- What you need to do -
Copy out the lines below exactly as they appear, from the line containing "198) in the screenshot?" through the line containing "coordinates (2031, 661).", and nothing else.

(Data records)
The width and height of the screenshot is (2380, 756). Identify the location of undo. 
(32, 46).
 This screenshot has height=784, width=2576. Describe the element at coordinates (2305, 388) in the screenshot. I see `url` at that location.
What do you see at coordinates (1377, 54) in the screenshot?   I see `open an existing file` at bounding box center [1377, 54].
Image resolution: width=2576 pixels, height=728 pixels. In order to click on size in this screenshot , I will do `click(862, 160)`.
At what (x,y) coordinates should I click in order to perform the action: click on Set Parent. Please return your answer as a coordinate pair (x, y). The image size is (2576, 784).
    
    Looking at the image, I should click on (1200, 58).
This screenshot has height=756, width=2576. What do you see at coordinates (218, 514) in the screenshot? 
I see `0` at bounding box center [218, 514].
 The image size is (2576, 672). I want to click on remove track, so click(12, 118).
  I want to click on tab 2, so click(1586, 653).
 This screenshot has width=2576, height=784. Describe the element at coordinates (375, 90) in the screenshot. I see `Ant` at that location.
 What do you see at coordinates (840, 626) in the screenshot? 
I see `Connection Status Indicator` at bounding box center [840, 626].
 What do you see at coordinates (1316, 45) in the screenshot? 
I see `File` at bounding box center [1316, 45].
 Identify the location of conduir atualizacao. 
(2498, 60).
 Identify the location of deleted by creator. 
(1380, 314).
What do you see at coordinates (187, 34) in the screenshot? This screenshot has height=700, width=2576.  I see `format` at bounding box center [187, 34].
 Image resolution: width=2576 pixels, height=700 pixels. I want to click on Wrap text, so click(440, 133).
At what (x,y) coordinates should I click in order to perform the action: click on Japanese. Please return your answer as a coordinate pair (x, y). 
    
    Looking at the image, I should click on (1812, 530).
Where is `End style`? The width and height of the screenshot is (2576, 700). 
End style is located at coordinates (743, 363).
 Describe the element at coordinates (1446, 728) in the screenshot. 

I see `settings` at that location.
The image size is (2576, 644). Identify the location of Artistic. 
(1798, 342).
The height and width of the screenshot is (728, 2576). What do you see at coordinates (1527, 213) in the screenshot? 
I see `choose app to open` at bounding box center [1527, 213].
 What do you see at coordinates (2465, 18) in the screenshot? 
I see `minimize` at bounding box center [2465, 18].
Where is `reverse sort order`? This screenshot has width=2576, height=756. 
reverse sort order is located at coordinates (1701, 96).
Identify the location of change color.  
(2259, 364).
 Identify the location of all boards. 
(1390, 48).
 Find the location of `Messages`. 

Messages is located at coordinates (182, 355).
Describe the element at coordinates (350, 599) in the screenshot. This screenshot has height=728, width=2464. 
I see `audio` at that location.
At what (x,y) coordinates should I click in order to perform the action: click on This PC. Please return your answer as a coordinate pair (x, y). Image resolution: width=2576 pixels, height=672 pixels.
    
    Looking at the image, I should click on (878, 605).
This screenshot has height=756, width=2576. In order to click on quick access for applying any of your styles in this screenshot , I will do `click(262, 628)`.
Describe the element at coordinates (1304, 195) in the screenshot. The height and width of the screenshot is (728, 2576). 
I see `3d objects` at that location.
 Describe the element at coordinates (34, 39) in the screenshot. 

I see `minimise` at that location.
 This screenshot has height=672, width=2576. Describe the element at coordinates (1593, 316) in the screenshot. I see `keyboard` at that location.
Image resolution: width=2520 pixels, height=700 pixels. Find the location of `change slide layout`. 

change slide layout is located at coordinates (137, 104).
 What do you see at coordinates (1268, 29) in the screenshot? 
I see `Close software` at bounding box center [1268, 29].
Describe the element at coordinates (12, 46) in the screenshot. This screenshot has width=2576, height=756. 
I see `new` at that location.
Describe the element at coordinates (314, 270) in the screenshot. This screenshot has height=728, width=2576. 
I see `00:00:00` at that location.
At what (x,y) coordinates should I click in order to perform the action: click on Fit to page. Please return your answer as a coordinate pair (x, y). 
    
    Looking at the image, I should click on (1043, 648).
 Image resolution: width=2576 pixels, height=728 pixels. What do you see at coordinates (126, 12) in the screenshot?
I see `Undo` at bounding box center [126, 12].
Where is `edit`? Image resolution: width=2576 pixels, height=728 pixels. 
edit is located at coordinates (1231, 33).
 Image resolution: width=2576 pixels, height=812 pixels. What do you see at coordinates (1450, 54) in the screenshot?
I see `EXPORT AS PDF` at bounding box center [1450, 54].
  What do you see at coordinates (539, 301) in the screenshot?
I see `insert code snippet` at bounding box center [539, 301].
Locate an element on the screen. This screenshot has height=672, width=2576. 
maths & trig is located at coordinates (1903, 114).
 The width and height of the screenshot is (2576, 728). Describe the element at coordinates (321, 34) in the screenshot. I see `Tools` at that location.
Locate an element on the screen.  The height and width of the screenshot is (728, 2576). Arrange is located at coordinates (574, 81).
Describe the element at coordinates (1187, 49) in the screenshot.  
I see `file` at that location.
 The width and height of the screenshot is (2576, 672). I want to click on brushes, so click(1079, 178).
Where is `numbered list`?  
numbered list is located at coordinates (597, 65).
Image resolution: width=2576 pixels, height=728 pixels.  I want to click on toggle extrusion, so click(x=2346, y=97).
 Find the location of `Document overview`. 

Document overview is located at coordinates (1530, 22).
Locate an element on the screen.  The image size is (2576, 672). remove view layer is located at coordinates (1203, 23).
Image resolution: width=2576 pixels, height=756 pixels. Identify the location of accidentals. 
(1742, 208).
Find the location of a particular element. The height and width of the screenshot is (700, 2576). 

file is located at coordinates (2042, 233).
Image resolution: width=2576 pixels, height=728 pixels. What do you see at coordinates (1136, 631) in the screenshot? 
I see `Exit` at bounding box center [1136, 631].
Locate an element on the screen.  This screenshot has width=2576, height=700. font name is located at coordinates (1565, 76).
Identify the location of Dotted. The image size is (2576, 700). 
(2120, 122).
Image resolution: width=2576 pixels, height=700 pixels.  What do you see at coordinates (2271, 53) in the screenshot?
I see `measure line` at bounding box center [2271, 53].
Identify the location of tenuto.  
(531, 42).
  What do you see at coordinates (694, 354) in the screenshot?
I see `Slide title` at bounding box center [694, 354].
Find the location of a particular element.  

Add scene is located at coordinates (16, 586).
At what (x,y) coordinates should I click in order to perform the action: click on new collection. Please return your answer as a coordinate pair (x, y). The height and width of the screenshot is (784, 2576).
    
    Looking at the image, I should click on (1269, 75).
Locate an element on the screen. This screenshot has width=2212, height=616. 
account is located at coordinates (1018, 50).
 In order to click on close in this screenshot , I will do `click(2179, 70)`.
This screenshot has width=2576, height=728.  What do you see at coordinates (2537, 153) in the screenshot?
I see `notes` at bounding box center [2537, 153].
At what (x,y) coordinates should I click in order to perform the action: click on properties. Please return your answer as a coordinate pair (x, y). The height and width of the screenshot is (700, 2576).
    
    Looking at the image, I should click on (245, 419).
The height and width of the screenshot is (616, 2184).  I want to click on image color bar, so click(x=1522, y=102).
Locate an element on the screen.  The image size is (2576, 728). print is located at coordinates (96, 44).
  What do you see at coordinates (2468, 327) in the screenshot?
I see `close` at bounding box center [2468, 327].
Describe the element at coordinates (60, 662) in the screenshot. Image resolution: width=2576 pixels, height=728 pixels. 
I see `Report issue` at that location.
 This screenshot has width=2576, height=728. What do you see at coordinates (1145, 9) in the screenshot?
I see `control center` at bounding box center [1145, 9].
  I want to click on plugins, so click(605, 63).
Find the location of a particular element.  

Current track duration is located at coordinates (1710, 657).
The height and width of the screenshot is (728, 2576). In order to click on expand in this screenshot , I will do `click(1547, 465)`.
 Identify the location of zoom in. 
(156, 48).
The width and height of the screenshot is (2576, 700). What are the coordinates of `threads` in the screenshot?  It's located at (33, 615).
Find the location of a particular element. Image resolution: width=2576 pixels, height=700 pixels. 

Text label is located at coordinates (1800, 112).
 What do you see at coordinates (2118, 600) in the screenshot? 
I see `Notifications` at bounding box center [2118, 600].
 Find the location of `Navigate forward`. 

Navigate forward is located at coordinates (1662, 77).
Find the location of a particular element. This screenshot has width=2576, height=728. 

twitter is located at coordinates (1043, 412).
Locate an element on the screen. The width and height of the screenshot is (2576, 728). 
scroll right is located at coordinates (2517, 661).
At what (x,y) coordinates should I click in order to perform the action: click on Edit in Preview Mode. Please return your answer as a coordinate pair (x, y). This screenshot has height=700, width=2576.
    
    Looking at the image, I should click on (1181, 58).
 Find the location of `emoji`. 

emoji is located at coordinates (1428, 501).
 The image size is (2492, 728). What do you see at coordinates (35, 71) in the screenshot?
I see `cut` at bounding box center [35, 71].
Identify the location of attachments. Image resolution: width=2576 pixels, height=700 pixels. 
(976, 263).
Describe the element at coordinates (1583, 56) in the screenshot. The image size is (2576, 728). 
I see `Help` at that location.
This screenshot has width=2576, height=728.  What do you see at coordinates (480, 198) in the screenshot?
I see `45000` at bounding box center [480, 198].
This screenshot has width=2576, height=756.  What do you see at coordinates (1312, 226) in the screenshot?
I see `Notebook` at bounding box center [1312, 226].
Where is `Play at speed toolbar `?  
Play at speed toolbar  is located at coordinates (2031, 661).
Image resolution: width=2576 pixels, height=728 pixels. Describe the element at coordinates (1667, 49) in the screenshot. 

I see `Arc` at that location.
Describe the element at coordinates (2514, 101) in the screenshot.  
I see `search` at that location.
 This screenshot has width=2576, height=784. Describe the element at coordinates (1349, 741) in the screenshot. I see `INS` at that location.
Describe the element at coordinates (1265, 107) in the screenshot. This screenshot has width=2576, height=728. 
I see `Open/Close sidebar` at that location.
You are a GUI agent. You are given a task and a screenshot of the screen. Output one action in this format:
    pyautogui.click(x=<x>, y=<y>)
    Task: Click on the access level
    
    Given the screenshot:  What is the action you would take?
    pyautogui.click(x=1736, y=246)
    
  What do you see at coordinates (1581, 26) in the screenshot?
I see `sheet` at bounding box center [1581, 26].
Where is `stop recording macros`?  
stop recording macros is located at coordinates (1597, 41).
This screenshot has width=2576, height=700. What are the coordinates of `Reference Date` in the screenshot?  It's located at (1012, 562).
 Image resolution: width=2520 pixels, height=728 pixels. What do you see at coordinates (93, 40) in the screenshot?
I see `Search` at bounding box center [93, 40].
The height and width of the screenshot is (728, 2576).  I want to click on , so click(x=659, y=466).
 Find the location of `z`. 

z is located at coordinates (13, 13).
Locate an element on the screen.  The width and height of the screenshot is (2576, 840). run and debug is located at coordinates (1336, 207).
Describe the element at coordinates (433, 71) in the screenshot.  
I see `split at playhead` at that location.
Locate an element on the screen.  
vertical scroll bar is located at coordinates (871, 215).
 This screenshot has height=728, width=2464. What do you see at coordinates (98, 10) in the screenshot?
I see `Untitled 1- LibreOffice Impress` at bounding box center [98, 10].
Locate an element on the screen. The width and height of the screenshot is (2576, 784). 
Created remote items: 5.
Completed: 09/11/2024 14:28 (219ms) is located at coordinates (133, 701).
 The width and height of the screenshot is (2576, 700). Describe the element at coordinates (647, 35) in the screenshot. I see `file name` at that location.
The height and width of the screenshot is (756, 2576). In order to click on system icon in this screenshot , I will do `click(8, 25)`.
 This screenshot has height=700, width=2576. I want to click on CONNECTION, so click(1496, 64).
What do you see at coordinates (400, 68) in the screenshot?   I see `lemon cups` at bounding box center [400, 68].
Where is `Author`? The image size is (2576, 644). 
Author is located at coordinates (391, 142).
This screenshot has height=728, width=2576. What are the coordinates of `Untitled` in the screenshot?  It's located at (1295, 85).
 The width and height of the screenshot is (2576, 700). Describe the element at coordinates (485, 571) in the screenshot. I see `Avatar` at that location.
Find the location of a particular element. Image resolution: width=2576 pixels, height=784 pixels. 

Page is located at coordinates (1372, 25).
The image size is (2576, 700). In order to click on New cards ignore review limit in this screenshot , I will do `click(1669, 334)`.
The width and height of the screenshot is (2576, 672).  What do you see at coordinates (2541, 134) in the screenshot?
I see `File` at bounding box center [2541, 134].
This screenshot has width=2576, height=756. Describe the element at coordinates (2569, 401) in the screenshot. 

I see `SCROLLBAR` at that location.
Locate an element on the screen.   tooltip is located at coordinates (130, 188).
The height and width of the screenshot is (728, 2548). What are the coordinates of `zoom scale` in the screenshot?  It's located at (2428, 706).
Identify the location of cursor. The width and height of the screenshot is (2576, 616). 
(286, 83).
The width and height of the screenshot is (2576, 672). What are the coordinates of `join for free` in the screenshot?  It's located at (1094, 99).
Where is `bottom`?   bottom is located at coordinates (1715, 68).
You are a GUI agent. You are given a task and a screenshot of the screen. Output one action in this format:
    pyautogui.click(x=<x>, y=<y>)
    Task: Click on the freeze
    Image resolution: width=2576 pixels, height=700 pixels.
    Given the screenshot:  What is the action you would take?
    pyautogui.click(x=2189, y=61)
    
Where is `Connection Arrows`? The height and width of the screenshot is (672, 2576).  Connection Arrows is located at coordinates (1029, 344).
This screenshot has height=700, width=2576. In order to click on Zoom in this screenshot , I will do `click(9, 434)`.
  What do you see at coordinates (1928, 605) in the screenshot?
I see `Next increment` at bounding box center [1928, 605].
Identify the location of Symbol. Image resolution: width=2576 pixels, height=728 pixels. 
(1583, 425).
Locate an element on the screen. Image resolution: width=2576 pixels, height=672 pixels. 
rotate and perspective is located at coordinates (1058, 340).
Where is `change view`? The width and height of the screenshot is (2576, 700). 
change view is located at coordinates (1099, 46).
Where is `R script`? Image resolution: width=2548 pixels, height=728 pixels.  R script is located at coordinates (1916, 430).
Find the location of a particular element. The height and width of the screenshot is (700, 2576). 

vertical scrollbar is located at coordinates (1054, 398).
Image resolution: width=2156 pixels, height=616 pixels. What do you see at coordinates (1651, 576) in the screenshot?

- Finished exercise -
This screenshot has width=2576, height=728.  What do you see at coordinates (480, 198) in the screenshot?
I see `45000` at bounding box center [480, 198].
This screenshot has width=2576, height=756.  What do you see at coordinates (1312, 226) in the screenshot?
I see `Notebook` at bounding box center [1312, 226].
Where is `Play at speed toolbar `?  
Play at speed toolbar  is located at coordinates (2031, 661).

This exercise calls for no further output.